Splunk Search

how to calculate a running average of events by user for 'All time' (Part 2)

Log_wrangler
Builder

I am looking for a way to compare an hourly ave(count) with the All time historic average.

Below is a sample query provided by FrankVl.

  index=some_db sourcetype=syslog_transactions
      |bin _time span=1h
      | stats count as hourly_count by USER, _time
         | sort _time
      | streamstats avg(hourly_count) as historic_avg by USER

This works fine for last 24 hours; but now I want to look at the last 24 hours "hourly_count" and compare it to an 'All time' running ave(hourly_count).

My overall objective is to create a behavioral detection where I can also set a threshold to see when transactions spike up.

For example, if user X has a normal range of transactions every hour (between 0-100/hr) and suddenly user X jumps up 10x the normal like 1k transactions/hr, then I want to be able to find this based on a calculation against the normal average for all time.

And then I want to exclude the hourly_counts that are abnormal (like 1000/hr vs 10/hr , 10/hr being normal) from the 'All time' average.

I reworked the above query and I can change the WHERE statement. But I feel like I am reinventing a wheel, as I am sure someone has probably needed a similar solution.

index=some_db sourcetype=syslog_transactions
       |bin _time span=1h
       | stats count as hourly_count by USER, _time
       | sort _time
       | streamstats avg(hourly_count) sum(hourly_count) by USER
       | WHERE hourly_count > (10*hourly_avg)

Please advise if there is a better way to do this.

Thank you

Tags (2)
1 Solution

DalJeanis
Legend

First, run this weekly for all time to set up your lookup.

 index=some_db sourcetype=syslog_transactions
 latest=@d
   | bin _time span=1h
   | stats count as hourly_count by USER, _time
   | bin _time as Day 
   | eventstats count as active_hours by USER, Day
   | stats avg(hourly_count) as historic_avg 
        stdev(hourly_count) as historic_stdev  
        p95(hourly_count) as historic_p95  
        max(hourly_count) as historic_max 
        avg(active_hours) as active_avg
        max(active_hours) as active_max
        by USER
   | outputlookup  append=f  myUserHistory.csv

Next, here is your alert.

 index=some_db sourcetype=syslog_transactions
 earliest=-1d@d latest=@d
   | bin _time span=1h
   | stats count as hourly_count by USER, _time
   | lookup myUserHistory.csv USER OUTPUT  historic_avg  historic_stdev  historic_p95 historic_max
   | where  hourly_count > historic_avg + 2 * historic_stdev

You can play with the stdev multiplier in the last line, or use the p95 value or max value.

You will notice that I've added a historical count of daily active hours. That's just in case you'd like to alert if some process is hitting your system under a person's id around the clock.

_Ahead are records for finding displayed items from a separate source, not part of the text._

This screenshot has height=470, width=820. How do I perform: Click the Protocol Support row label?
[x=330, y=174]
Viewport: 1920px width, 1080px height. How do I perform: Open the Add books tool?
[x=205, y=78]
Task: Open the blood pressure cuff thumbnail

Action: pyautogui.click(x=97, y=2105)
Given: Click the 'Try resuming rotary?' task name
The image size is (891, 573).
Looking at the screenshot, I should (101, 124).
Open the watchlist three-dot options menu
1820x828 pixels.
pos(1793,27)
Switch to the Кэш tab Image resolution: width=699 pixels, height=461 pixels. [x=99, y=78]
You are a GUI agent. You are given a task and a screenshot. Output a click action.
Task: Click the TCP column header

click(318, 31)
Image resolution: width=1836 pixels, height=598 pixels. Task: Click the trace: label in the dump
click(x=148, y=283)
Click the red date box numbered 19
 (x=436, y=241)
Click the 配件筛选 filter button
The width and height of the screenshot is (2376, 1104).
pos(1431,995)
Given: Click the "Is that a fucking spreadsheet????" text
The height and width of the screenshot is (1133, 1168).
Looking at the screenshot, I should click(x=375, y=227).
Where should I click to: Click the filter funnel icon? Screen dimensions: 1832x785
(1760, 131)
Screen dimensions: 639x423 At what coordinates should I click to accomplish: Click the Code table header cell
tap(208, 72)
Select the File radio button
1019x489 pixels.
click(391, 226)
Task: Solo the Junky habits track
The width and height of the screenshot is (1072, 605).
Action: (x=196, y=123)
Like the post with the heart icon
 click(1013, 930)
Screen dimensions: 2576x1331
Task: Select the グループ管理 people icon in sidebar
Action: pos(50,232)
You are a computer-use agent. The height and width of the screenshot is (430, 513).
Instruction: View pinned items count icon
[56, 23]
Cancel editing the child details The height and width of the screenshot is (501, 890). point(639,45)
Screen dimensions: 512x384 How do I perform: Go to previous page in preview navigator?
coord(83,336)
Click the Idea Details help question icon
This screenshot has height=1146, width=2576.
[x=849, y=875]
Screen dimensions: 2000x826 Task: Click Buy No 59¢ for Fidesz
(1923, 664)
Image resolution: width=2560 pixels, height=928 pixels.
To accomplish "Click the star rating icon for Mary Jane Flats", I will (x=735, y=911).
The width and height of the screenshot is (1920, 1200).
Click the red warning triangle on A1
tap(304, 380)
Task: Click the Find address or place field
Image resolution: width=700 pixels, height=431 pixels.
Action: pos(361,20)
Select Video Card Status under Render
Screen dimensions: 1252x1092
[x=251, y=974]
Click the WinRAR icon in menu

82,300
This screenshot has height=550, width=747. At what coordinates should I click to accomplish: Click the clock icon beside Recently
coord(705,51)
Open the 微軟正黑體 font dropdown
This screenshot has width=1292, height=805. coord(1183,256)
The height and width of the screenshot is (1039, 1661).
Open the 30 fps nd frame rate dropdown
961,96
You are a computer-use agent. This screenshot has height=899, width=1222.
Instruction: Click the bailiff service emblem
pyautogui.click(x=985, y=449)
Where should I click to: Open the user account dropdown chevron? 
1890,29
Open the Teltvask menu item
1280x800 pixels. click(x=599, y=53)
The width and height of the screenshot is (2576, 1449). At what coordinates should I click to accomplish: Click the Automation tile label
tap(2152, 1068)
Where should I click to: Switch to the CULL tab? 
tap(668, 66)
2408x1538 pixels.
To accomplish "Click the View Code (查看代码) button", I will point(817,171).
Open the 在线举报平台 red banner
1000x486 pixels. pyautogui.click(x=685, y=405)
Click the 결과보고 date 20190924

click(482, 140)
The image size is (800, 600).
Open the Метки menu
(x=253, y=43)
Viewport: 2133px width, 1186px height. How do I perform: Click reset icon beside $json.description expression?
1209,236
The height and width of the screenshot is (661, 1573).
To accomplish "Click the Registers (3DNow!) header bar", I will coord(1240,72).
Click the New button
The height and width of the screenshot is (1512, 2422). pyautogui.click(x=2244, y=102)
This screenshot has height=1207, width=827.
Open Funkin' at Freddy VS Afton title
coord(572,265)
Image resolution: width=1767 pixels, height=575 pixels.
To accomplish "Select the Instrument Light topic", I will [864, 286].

View solution in original post

woodcock
Esteemed Legend

This kind of thing is why summary index is still a thing; you should invest in setting up one for this use case:

http://docs.splunk.com/Documentation/Splunk/latest/Knowledge/Usesummaryindexing

Log_wrangler
Builder

Thank you for your reply, I will research this.

0 Karma

Log_wrangler
Builder

Summary index is part of the solution for sure, thank you.

woodcock
Esteemed Legend

That is what Up-voting is for!

0 Karma

Log_wrangler
Builder

Well, ok, but in all fairness, just referencing a doc... in comparison to the other responses does not warrant it. The others are providing solutions that don't require summary indexes. If you provide an example of summary index with comments, then I would accept your answer as the best. Or if you wish I will create a new question that you could answer? Thank you

0 Karma

DalJeanis
Legend

First, run this weekly for all time to set up your lookup.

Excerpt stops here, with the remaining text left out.